§ Data provided:
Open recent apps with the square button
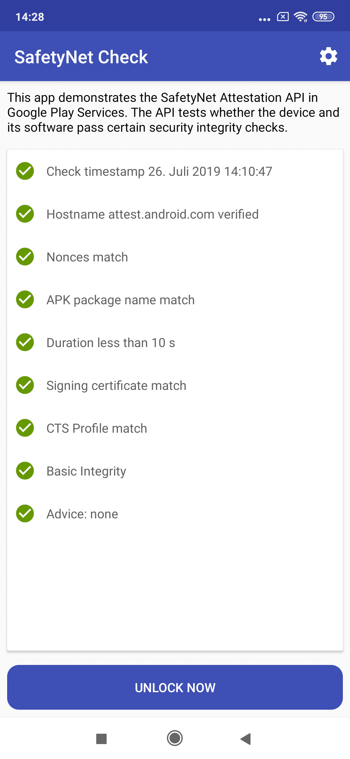Viewport: 350px width, 759px height. coord(101,739)
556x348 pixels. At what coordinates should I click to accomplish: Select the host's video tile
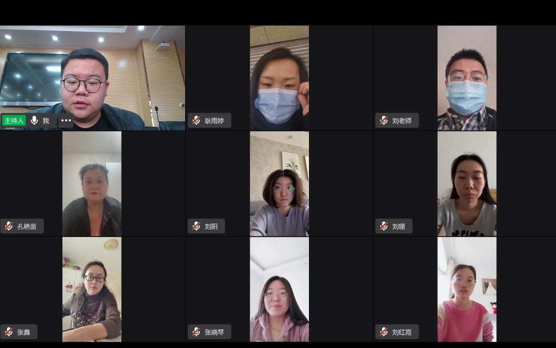[92, 78]
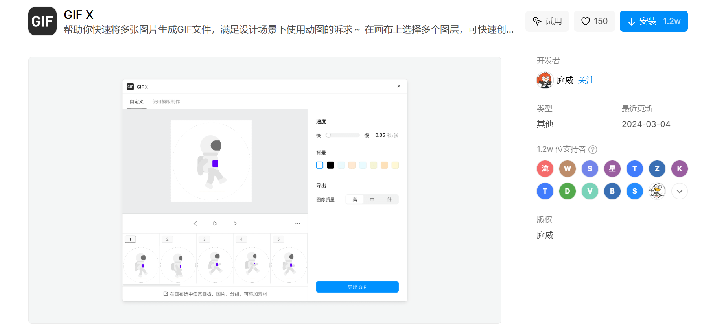The width and height of the screenshot is (715, 330).
Task: Click the GIF X plugin logo icon
Action: tap(42, 21)
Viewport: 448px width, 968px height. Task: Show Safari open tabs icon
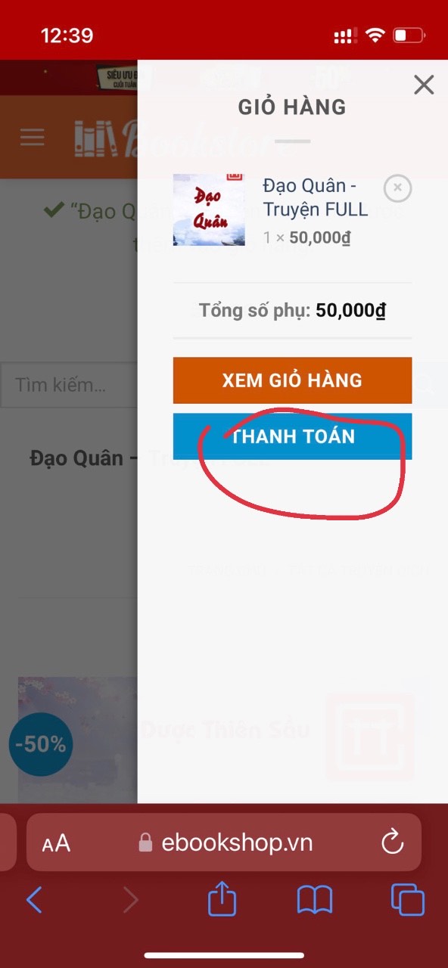(x=407, y=900)
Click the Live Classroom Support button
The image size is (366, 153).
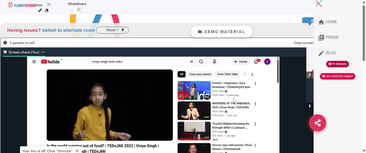pos(337,76)
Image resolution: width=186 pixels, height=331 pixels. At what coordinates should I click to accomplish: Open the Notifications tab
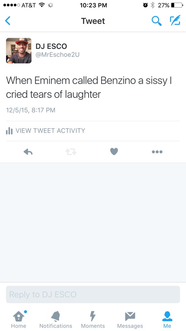coord(56,319)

§ Work to be completed: Find the line containing "The image size is (366, 153).", then extract it and every line after it to the end of the data above, exactly and nothing else, without pictures.

§ Response to this task:
The image size is (366, 153).
pos(337,76)
Image resolution: width=186 pixels, height=331 pixels. At what coordinates should I click to accomplish: Open the Notifications tab
coord(56,319)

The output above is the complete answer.